Aim of the exercise: Find the word "Switch" in the listing; pull out each line holding it.

· · · ·

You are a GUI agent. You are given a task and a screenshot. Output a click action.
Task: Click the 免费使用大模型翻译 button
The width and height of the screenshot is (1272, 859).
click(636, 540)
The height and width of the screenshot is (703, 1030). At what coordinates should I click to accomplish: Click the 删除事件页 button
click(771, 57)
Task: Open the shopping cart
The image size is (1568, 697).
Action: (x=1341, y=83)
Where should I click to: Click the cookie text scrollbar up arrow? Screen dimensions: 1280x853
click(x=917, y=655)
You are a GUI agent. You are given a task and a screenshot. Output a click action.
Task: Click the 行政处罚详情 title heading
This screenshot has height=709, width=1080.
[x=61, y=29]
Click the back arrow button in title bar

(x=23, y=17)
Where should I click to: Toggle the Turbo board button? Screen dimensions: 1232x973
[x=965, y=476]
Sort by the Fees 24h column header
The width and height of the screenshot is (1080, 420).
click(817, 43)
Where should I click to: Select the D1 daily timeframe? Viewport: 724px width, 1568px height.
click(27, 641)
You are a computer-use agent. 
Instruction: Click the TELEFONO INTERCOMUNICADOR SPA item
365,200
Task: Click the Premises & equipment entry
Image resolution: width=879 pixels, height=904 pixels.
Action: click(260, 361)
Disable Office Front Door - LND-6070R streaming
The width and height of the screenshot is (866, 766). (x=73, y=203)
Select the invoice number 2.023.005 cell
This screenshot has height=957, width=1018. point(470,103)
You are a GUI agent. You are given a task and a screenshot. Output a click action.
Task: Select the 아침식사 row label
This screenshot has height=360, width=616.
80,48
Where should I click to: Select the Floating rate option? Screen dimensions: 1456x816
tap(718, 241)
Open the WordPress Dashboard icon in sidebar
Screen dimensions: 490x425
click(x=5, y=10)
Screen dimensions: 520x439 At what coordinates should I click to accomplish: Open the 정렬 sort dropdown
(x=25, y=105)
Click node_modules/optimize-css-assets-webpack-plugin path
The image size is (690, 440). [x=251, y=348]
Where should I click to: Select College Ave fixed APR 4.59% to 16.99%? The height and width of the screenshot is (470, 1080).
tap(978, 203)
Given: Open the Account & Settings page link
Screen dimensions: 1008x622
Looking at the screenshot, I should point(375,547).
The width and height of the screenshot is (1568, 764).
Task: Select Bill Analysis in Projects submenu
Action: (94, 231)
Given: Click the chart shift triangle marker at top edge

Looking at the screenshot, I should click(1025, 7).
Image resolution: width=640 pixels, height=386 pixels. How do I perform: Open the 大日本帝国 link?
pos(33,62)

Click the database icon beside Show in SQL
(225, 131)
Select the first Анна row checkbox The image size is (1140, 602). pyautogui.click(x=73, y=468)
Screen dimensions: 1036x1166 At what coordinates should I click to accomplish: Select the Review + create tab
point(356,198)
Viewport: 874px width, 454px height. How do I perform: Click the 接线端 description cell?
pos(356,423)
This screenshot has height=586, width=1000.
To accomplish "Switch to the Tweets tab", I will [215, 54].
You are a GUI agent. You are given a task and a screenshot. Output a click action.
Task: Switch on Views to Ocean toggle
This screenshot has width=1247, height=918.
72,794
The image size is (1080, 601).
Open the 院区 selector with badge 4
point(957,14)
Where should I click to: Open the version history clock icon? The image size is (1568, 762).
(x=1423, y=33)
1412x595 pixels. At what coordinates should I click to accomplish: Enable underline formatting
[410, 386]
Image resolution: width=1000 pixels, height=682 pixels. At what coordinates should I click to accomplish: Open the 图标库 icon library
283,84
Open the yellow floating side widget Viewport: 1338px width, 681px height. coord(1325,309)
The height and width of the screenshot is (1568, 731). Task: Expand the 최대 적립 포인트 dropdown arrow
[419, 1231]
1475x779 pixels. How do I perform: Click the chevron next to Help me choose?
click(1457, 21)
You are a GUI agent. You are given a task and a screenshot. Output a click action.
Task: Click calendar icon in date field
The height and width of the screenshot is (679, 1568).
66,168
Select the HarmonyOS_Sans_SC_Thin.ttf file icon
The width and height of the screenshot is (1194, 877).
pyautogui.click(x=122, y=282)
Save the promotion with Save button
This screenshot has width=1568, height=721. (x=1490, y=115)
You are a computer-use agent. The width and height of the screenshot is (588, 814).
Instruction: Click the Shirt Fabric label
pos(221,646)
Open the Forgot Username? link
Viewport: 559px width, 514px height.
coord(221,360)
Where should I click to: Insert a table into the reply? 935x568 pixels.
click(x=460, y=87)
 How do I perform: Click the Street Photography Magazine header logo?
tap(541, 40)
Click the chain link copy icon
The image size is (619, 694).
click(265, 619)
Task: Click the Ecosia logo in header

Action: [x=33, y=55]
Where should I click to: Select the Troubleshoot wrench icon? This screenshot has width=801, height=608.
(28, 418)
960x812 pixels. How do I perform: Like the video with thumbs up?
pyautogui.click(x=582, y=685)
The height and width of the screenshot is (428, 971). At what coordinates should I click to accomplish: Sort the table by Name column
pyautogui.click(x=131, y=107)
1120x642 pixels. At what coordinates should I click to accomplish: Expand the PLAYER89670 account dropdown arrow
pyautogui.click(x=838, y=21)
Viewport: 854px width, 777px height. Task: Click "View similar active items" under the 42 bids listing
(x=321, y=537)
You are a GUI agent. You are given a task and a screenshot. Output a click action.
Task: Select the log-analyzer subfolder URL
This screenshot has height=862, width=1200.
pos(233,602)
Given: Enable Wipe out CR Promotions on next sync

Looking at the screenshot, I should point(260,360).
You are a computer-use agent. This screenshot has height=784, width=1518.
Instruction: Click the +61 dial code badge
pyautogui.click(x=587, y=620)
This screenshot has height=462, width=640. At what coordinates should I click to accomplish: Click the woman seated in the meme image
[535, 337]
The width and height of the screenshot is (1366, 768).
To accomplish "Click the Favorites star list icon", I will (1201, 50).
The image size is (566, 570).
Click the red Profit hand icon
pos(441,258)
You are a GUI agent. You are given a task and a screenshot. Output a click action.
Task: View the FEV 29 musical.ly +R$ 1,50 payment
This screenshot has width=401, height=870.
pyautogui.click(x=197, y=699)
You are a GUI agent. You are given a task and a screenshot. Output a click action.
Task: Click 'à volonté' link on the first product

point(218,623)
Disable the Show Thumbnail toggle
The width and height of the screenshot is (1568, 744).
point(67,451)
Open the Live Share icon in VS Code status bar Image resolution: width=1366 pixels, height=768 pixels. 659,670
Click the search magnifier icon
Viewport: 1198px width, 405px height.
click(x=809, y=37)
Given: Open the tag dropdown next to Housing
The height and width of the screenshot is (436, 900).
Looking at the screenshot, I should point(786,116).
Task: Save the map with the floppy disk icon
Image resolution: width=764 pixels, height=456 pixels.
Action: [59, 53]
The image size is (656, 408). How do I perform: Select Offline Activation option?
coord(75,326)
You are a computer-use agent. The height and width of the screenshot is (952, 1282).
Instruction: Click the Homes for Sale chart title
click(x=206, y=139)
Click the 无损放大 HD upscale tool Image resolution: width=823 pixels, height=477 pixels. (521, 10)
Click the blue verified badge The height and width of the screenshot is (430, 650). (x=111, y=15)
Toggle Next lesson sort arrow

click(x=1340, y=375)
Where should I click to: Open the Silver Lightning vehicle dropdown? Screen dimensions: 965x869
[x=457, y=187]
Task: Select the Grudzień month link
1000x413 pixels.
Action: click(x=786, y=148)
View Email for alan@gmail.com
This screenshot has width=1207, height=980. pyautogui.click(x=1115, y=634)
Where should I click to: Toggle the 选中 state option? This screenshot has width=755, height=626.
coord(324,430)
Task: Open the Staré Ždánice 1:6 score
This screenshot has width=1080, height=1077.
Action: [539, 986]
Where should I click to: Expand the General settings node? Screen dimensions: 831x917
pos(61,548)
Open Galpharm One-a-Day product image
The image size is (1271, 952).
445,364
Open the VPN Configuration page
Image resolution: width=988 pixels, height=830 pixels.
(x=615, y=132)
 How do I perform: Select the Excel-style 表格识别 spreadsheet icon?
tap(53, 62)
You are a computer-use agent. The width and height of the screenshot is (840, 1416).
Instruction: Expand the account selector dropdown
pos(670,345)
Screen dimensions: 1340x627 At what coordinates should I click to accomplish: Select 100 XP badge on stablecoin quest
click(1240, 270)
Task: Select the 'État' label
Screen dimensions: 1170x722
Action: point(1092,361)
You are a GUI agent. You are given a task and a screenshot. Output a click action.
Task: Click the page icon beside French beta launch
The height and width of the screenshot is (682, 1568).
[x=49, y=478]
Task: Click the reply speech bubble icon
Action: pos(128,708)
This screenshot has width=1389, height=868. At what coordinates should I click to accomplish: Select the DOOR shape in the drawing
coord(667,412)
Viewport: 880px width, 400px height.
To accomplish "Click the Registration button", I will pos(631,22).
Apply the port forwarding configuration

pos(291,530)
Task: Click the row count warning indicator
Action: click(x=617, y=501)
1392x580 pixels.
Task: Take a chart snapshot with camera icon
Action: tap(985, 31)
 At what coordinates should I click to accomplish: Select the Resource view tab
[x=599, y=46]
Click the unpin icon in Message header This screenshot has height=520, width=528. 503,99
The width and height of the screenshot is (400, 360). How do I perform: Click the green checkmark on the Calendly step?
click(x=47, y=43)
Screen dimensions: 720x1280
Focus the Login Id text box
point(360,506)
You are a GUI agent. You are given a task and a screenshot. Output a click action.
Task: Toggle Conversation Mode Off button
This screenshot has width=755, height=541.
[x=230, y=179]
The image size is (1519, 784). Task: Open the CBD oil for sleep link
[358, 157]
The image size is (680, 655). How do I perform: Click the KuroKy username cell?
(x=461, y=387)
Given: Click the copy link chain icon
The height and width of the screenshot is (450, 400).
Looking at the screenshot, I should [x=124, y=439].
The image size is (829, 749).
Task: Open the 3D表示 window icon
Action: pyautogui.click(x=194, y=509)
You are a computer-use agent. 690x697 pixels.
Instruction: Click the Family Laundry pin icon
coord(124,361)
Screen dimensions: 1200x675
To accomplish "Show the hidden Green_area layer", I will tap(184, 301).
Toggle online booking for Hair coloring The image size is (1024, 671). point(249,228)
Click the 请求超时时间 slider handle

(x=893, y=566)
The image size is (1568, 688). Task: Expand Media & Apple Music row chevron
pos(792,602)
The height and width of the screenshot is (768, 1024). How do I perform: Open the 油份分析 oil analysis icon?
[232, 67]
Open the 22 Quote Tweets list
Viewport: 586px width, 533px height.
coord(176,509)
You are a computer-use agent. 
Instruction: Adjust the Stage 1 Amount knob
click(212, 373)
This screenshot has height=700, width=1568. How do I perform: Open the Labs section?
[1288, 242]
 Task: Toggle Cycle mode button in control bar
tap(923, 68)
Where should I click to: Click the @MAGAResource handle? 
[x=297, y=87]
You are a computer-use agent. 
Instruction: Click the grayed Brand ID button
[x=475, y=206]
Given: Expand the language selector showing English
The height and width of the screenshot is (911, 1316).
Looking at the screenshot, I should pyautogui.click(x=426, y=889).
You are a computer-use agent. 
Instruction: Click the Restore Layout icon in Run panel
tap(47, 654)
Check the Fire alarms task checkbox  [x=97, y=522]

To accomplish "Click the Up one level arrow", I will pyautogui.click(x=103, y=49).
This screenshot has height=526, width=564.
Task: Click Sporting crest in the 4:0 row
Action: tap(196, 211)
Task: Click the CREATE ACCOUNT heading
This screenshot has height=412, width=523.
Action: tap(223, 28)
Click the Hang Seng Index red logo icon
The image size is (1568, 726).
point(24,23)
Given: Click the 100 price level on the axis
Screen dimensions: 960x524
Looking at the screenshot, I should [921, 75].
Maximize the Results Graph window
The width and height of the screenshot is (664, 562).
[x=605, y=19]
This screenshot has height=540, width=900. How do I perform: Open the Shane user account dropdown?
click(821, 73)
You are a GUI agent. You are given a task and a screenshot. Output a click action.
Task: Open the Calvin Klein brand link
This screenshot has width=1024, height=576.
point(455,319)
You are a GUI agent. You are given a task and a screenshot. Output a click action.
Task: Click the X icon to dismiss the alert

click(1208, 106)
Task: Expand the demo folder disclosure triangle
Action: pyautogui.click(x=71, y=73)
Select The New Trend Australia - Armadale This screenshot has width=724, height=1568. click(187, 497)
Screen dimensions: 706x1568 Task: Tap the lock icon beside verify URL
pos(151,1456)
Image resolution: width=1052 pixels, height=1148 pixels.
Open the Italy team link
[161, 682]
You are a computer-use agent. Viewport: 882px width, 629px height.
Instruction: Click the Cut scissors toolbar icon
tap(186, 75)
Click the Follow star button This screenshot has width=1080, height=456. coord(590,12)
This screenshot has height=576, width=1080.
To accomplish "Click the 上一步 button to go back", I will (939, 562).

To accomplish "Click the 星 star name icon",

· · · ·

Task result:
To accomplish "Switch to the Tweets tab", I will [215, 54].
Task: Switch on Views to Ocean toggle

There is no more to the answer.